Она оттащила свекра к заплоту. Сняла с головы верхний, козьего пуха плат (под ним еще два шерстяных было). Набросила Еремею Николаевичу на голову, крест-накрест на груди перекинула, на спине узлом перевязала. Сняла с него чеботы, сама разулась, в его обувку ноги сунула — согреть. Показалось, что в стылую глину провалилась. Распахнула тулуп, кофту рванула, рубаху, на голое тело ступни свекра уложила, запахнула полы, руками прижала.
— Болять?
— Ой, болять!
— Хорошо. Знать, не до стекла сморозились.
— Хорошо, — повторил за ней Еремей Николаевич. — Так сладко у тебя на брюхе. Будто даже пахнет, и я ногами чую.
— Чем?
— Женщиной, молоком, волей, счастьем.
Заледенелые ступни свекра, в шерстяных чулках, сделавшихся колючими, точно утыканными мельчайшими иголками инея, ее собственные застывающие ноги в его чеботах, кусающий голову мороз — Марфа изо всех сил старалась не дрожать. Как же он… они тут… детишки…
— Рукой дотянитесь до корзинки, мне несподручно, — сказала она. — Там в уголке масло топленое, а рядом хлеб. Покушайте, вам жирное сичас надо.
— Мне сейчас, — скинув рукавицы (хоть они у него были подходящие, собачьего меха) и роясь в корзине, бормотал Еремей Николаевич, — и песьей косточке радостно.
Перекусив, он слегка приободрился. Марфа двинулась вперед, переместив его ноги себе за спину. Ее живот, подгрудину, исколотые ледяными шипами, проморозило насквозь, только у спины осталась прослойка тепла, которой она делилась.
Со стороны они выглядели чудаковато: два тулова, две головы смотрят одна на другую, между носами расстояние в вершок, и только две ноги, Марфины, раскоряченные, в мужских чеботах, за спиной у второго тулова. Она старалась не трястись от холода. Еремей Николаевич — не стонать от боли в обмороженных ногах.
Он даже пошутил:
— Эк мы с тобой устроились. Точно сиамские близнецы.
— Синайские страдальцы, — улыбнулась Марфа.
Слово «сиамские» ей было незнакомо, а Синай часто встречался в церковных книгах, которые мать заставляла ее читать в детстве.
— Нюраня? — спросил Еремей Николаевич.
— Отправлена в Расею с надежным человеком. Снарядила я ее, не беспокойтесь.
— А в Погорелове? Анфиса?
У Марфы не хватило духа добавить к его страданиям роковые печали. И лицо ее, стиснутое зубной судорогой, желанием не показать, что мерзнет, не выдало лжи:
— Неведомо. Дык вы Анфису Ивановну знаете…
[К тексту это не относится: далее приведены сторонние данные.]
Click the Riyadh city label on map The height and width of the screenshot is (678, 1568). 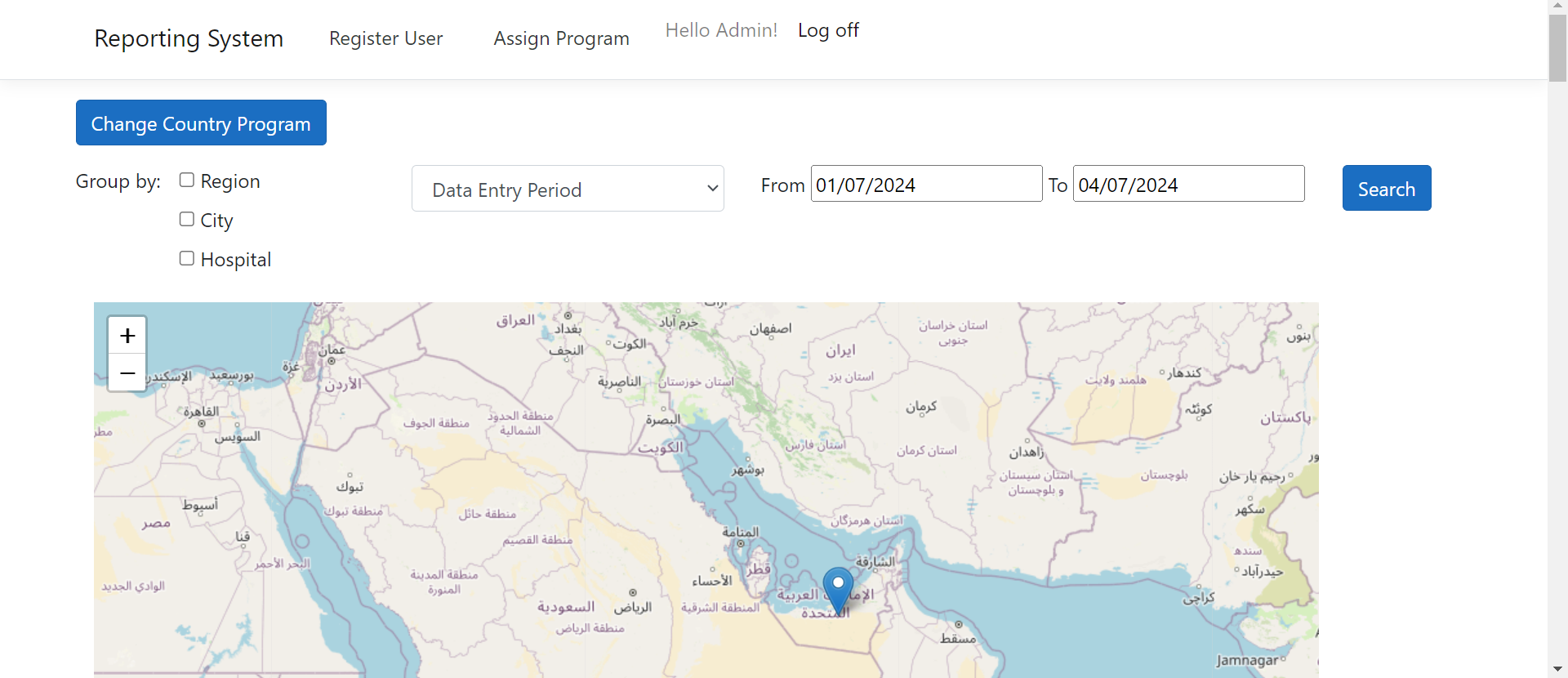point(633,608)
— Она не пропадет! Уж она-то! Она у нас глыба, остов, матрица. Виноват я перед ней. От начала виноват, от женитьбы. Досталась дураку жемчужина, он ее не в оправу, а в карман, в крошки табачные. Опять-таки мы с тобой… грех попутал…
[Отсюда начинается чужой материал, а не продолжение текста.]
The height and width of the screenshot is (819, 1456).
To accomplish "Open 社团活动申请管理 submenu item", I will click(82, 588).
— Вас, могёт, и попутал. А я того греха и тысшу раз… ради чуда, ради Митяя.
— Хороший, славный мальчонка.
Марфу кольнуло, что он сказал о сыне как бы вскользь. Конечно, у него двое старших сыновей, и дочь, и внук.
— Анфиса не пропадет, она наладит, — продолжал стариковски твердить Еремей Николаевич. — Для нее наш род наиглавнейший. Хорошему роду нет переводу. Разметает семя, и где оно найдет хоть толику земли — взойдет, хоть на каменьях. Опять-таки Степан. Что ж он нейдет-то? Отца не вызволит?
— В комнамдировку услали, — опять соврала Марфа. — Не ведает про вас.
— Степа, слава Господу, у власти в авторитете. Может, напрасно Нюраню в Расею услали? Как девке одной на железной дороге да в чужих краях?
Марфа, услышав в словах свекра упрек, еще больше разозлилась на Степана: где пропадает, когда такие безобразия творятся?
— Вот возвернется наш «авторитетный», пусть по-своему командует, — отрезала она.
— Какая ты стала…
— Какая?
Еремей Николаевич хотел сказать «грубая», но посчитал это слово слишком жестоким.
— Резкая, — ответил он. — Да и то, как говорится, живи не под гору, а в гору.
Они тихо беседовали еще несколько минут. Марфа пообещала завтра пригнать лошадь с гружеными санями.
Отрывая застуженные ноги от теплоты женского тела, прощаясь с Марфой, Еремей Николаевич поймал себя на мысли, что расстается с прежней жизнью — сытой, вольготной, благополучной. И это расставание напугало его.